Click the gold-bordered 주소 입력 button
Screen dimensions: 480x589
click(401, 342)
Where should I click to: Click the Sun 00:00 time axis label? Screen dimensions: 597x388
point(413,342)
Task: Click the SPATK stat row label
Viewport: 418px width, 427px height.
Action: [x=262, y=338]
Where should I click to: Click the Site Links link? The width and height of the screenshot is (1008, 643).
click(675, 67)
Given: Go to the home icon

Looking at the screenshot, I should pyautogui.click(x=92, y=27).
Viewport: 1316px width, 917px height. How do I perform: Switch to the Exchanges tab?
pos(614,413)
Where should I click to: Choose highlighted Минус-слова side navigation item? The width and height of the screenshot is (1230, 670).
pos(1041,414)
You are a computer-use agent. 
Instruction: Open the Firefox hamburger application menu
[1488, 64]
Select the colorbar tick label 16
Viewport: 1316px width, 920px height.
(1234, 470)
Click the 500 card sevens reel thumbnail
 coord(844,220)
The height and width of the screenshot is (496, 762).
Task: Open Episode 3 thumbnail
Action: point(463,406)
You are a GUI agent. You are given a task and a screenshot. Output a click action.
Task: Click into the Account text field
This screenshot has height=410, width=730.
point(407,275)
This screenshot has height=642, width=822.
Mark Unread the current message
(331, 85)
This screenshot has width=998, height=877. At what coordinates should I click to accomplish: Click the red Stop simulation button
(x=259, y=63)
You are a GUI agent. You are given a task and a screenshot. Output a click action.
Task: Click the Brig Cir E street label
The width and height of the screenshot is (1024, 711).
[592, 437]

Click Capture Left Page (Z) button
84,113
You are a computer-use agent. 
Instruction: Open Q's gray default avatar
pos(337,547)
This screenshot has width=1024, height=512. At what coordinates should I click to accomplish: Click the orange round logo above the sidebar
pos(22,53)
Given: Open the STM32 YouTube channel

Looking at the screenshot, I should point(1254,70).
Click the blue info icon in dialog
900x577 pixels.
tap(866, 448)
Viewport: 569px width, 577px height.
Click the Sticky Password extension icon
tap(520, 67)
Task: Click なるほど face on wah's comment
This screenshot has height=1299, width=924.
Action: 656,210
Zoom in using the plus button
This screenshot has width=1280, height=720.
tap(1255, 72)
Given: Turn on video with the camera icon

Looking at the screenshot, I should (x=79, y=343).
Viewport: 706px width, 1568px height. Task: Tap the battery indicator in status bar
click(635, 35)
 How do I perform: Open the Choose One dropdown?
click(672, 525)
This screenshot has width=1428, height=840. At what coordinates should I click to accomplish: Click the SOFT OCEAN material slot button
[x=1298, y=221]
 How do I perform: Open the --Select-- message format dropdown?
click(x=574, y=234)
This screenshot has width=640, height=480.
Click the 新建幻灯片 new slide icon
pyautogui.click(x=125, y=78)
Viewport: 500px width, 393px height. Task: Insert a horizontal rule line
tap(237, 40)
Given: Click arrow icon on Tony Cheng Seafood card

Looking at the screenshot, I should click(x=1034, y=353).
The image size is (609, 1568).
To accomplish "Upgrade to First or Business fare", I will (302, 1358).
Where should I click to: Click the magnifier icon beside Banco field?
___
◆ TASK DESCRIPTION ◆
Produce an exact copy of the entries above.

◆ RESULT OF THE TASK ◆
Click the gold-bordered 주소 입력 button
Screen dimensions: 480x589
click(401, 342)
Where should I click to: Click the Sun 00:00 time axis label? Screen dimensions: 597x388
point(413,342)
Task: Click the SPATK stat row label
Viewport: 418px width, 427px height.
Action: [x=262, y=338]
Where should I click to: Click the Site Links link? The width and height of the screenshot is (1008, 643).
click(675, 67)
Given: Go to the home icon

Looking at the screenshot, I should pyautogui.click(x=92, y=27).
Viewport: 1316px width, 917px height. How do I perform: Switch to the Exchanges tab?
pos(614,413)
Where should I click to: Choose highlighted Минус-слова side navigation item? The width and height of the screenshot is (1230, 670).
pos(1041,414)
You are a computer-use agent. 
Instruction: Open the Firefox hamburger application menu
[1488, 64]
Select the colorbar tick label 16
Viewport: 1316px width, 920px height.
(1234, 470)
Click the 500 card sevens reel thumbnail
 coord(844,220)
The height and width of the screenshot is (496, 762).
Task: Open Episode 3 thumbnail
Action: point(463,406)
You are a GUI agent. You are given a task and a screenshot. Output a click action.
Task: Click into the Account text field
This screenshot has height=410, width=730.
point(407,275)
This screenshot has height=642, width=822.
Mark Unread the current message
(331, 85)
This screenshot has width=998, height=877. At what coordinates should I click to accomplish: Click the red Stop simulation button
(x=259, y=63)
You are a GUI agent. You are given a task and a screenshot. Output a click action.
Task: Click the Brig Cir E street label
The width and height of the screenshot is (1024, 711).
[592, 437]

Click Capture Left Page (Z) button
84,113
You are a computer-use agent. 
Instruction: Open Q's gray default avatar
pos(337,547)
This screenshot has width=1024, height=512. At what coordinates should I click to accomplish: Click the orange round logo above the sidebar
pos(22,53)
Given: Open the STM32 YouTube channel

Looking at the screenshot, I should point(1254,70).
Click the blue info icon in dialog
900x577 pixels.
tap(866, 448)
Viewport: 569px width, 577px height.
Click the Sticky Password extension icon
tap(520, 67)
Task: Click なるほど face on wah's comment
This screenshot has height=1299, width=924.
Action: 656,210
Zoom in using the plus button
This screenshot has width=1280, height=720.
tap(1255, 72)
Given: Turn on video with the camera icon

Looking at the screenshot, I should (x=79, y=343).
Viewport: 706px width, 1568px height. Task: Tap the battery indicator in status bar
click(635, 35)
 How do I perform: Open the Choose One dropdown?
click(672, 525)
This screenshot has width=1428, height=840. At what coordinates should I click to accomplish: Click the SOFT OCEAN material slot button
[x=1298, y=221]
 How do I perform: Open the --Select-- message format dropdown?
click(x=574, y=234)
This screenshot has width=640, height=480.
Click the 新建幻灯片 new slide icon
pyautogui.click(x=125, y=78)
Viewport: 500px width, 393px height. Task: Insert a horizontal rule line
tap(237, 40)
Given: Click arrow icon on Tony Cheng Seafood card

Looking at the screenshot, I should click(x=1034, y=353).
The image size is (609, 1568).
To accomplish "Upgrade to First or Business fare", I will (302, 1358).
Where should I click to: Click the magnifier icon beside Banco field?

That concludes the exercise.